[[ Data excerpts, beginning ]]

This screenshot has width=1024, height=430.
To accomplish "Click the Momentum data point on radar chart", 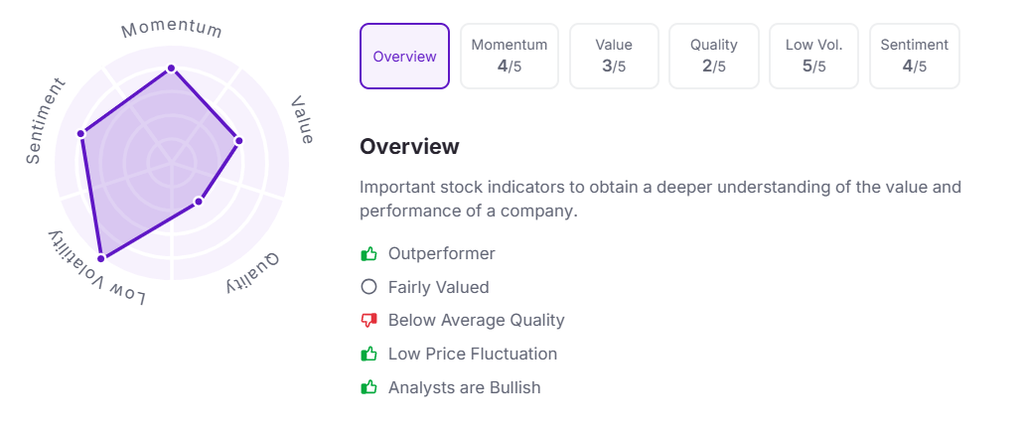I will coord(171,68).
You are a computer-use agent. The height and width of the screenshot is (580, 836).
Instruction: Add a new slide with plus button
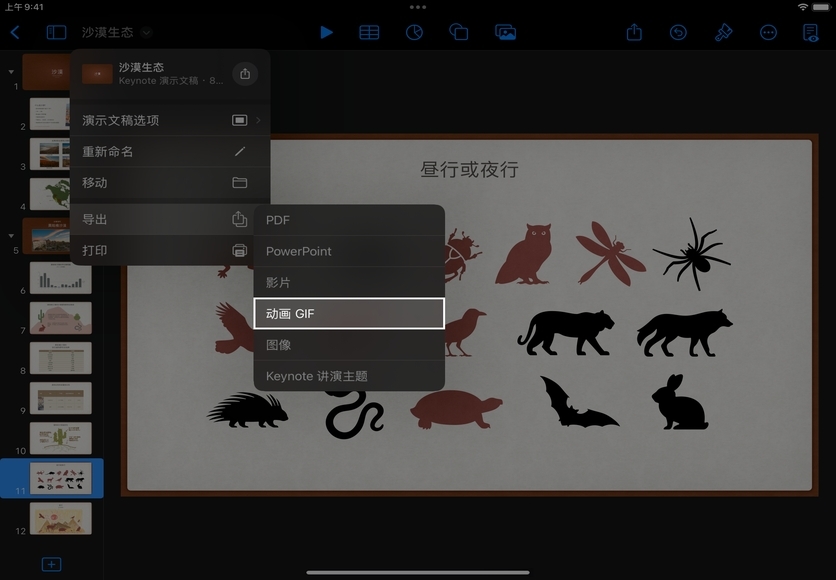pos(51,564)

[[ Data excerpts, end ]]
[[ Data excerpts, beginning ]]

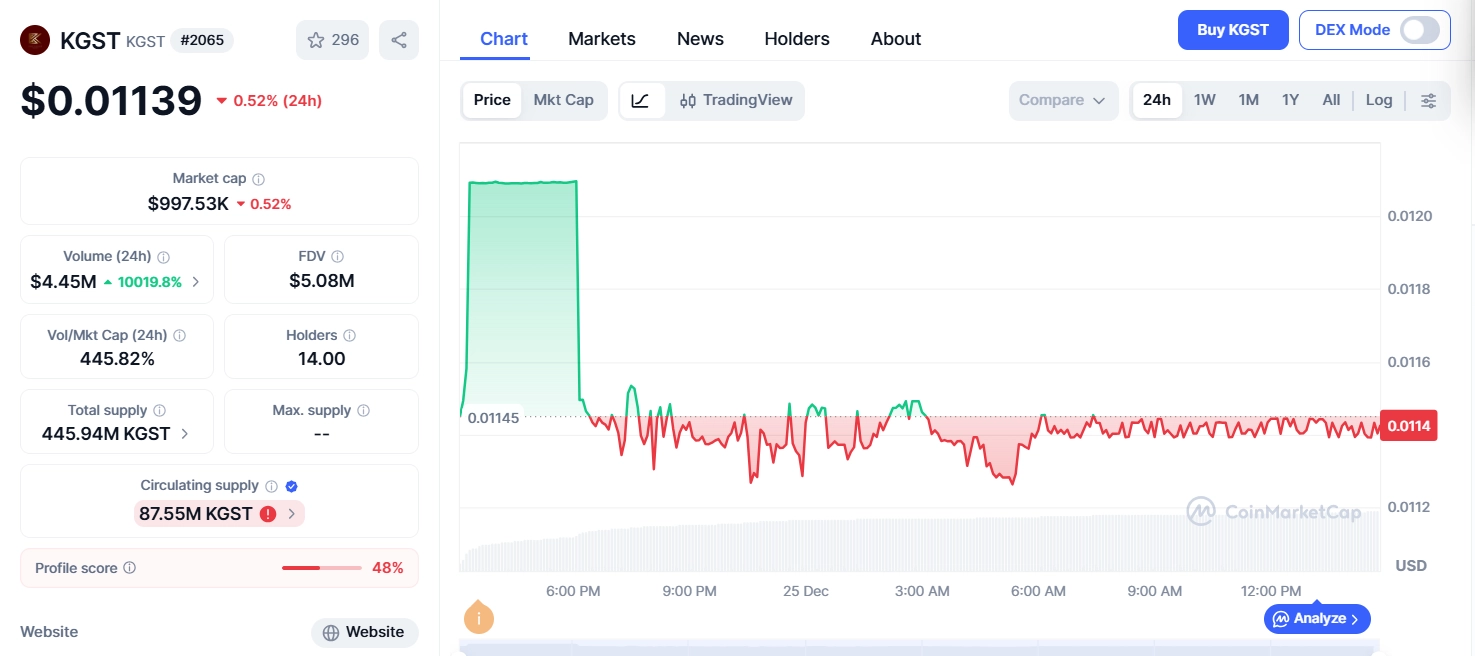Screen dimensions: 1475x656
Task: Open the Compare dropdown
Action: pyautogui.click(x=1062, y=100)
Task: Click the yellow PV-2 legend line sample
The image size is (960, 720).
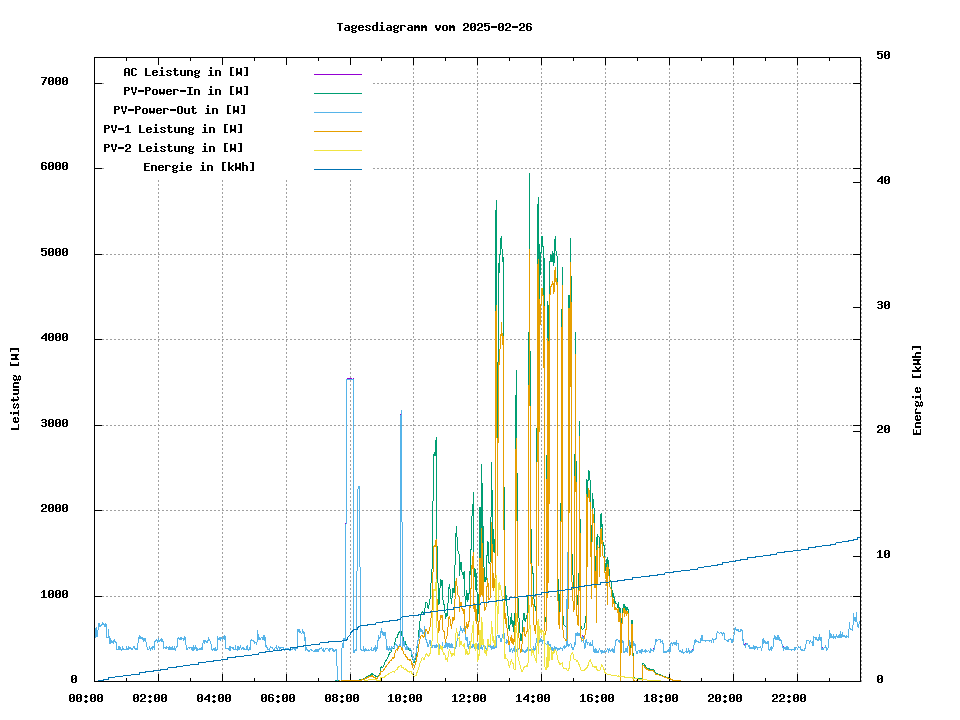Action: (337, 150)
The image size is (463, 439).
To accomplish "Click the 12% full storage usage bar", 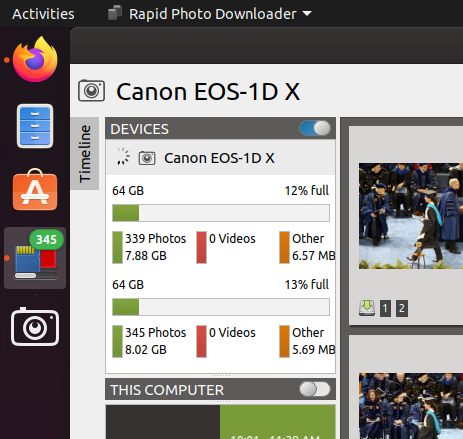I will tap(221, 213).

[[ Data excerpts, end ]]

:: Prompt ::
Each line above with the string "width" in it should be located and copied.

:: Your response ::
This screenshot has width=1024, height=430.
You are a computer-use agent. The height and width of the screenshot is (580, 836).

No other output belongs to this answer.